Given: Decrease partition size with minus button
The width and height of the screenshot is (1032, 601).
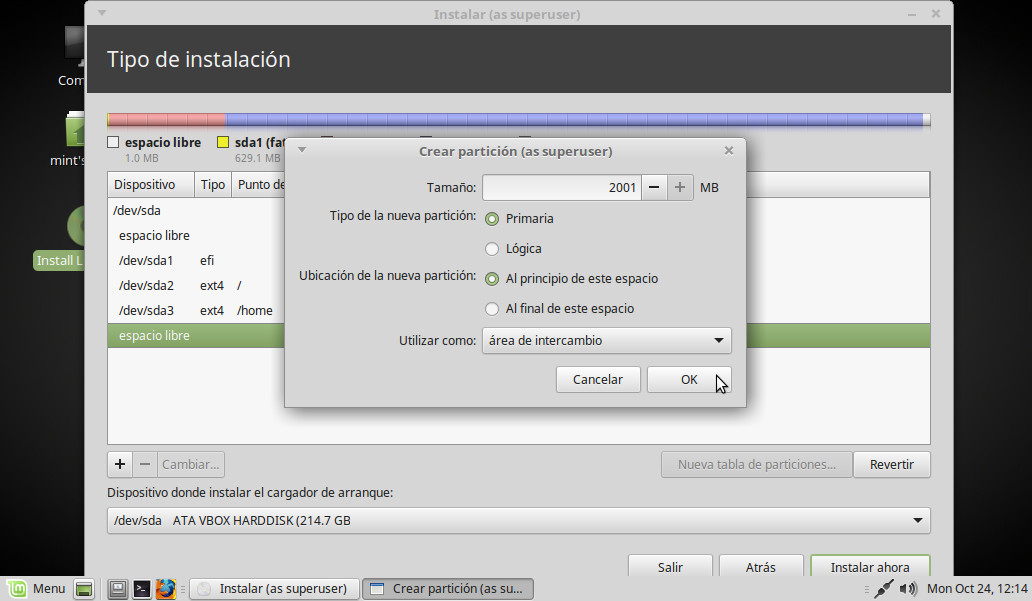Looking at the screenshot, I should (x=654, y=187).
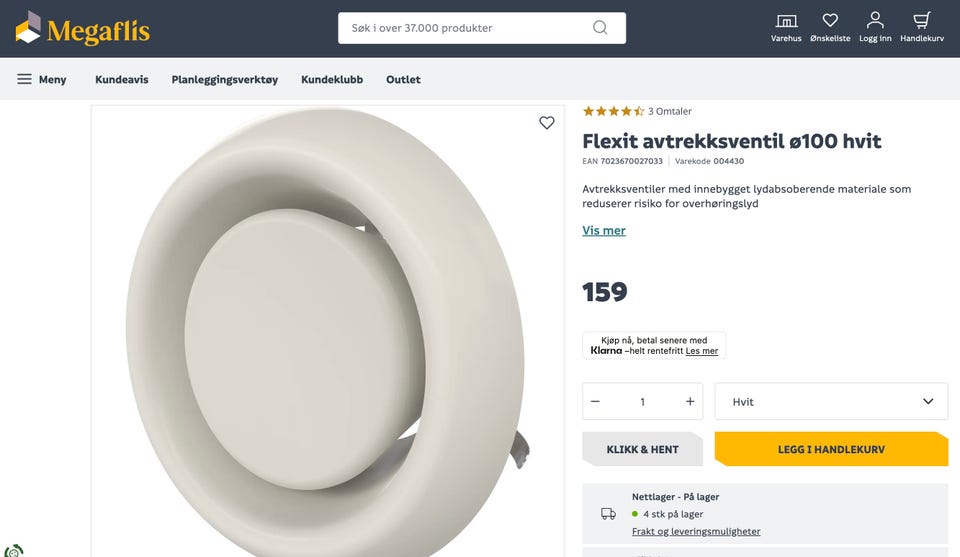
Task: Click the LEGG I HANDLEKURV button
Action: click(831, 449)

━━━━

## Aim:
Count the lines in the items above that contain the word "button", treating uppercase and lowercase as different, and reply with only that number.

## Written answer:
2